Just a few hours ago, Japan was hit with an 8.9 magnitude earthquake, one of the largest in the country’s recorded history. It struck the northeast coast at 2:46 pm local time (12:46 am EST). 250 miles away in Tokyo, the BBC’s Roland Buerk reported that being on the street was like “walking across the deck of a ship at sea.” Soon after, the earthquake caused a deadly tsunami that is affecting areas as widespread as Russia and the western coasts of North and South America. Below are some of the many reports from the destruction. (IMPORTANT UPDATE AT BOTTOM)
- CNN has enabled a live online feed with Japanese affiliate NHK. Watch here. BBC News has an incredibly useful ticker running and being updated frequently. They recently reported that the United States should be safe from any serious damage as the tsunami passed through Hawaii without major effect.
- Fox News also quoted them as saying that an entire passenger train is unaccounted for after a 33-foot wave hit near Nobiru Station.
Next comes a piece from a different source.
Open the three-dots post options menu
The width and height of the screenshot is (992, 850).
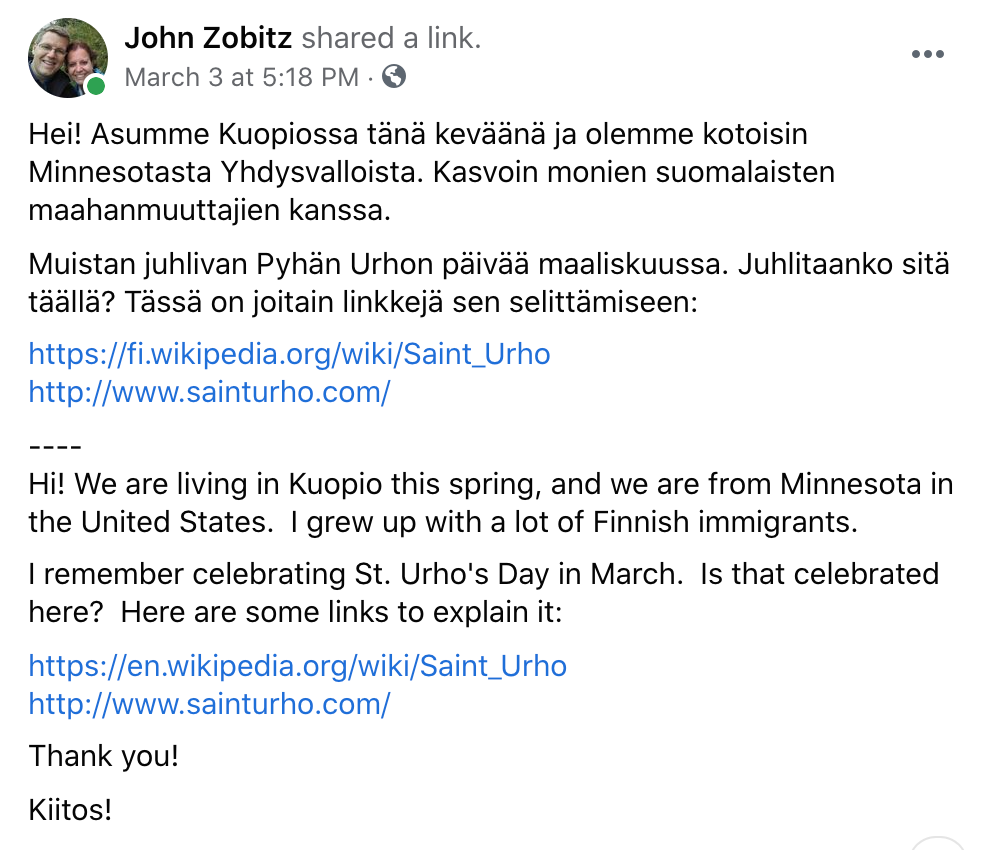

It is unknown how many were aboard.
- ABC News is reporting that America maintains large military bases in Japan with “38,000 military personnel, 43,000 dependents and 5,000 Department of Defense civilians.” According to this report, all American military personnel have been accounted for without serious injury and are now organizing for relief efforts in the country.
- The New York Times quoted President Obama as saying “Michelle and I send our deepest condolences to the people of Japan.” BBC News quotes this message from Queen Elizabeth II to the Emperor of Japan: “Prince Philip joins me in extending our heartfelt sympathy to your majesty and the people of Japan. Our prayers and thoughts are with everyone who has been affected by the dreadful disaster.”
- Tons of incredible and terrifying video footage taken by people on the ground is showing up online. Breaking News has linked to this video of swaying Tokyo skyscrapers and this one of a family in Sendai, Japan trying to evacuate their home. There are also breathtaking photos. This gallery from The New York Times is particularly unsettling. The Daily Mail has a collection of a number of disturbing AP photos.
UPDATE: The post originally quoted from a Kyodo news report that 88,000 people were missing. It is now appearing that the number might be much, much smaller and that that number may have in fact come from a typo or mistranslation. Some news outlets are still using 88,000, but we’ve taken that figure out of this post and any other post and will await a more certain tally.
At this point, the world can mostly await the damage reports and prepare relief for the areas affected.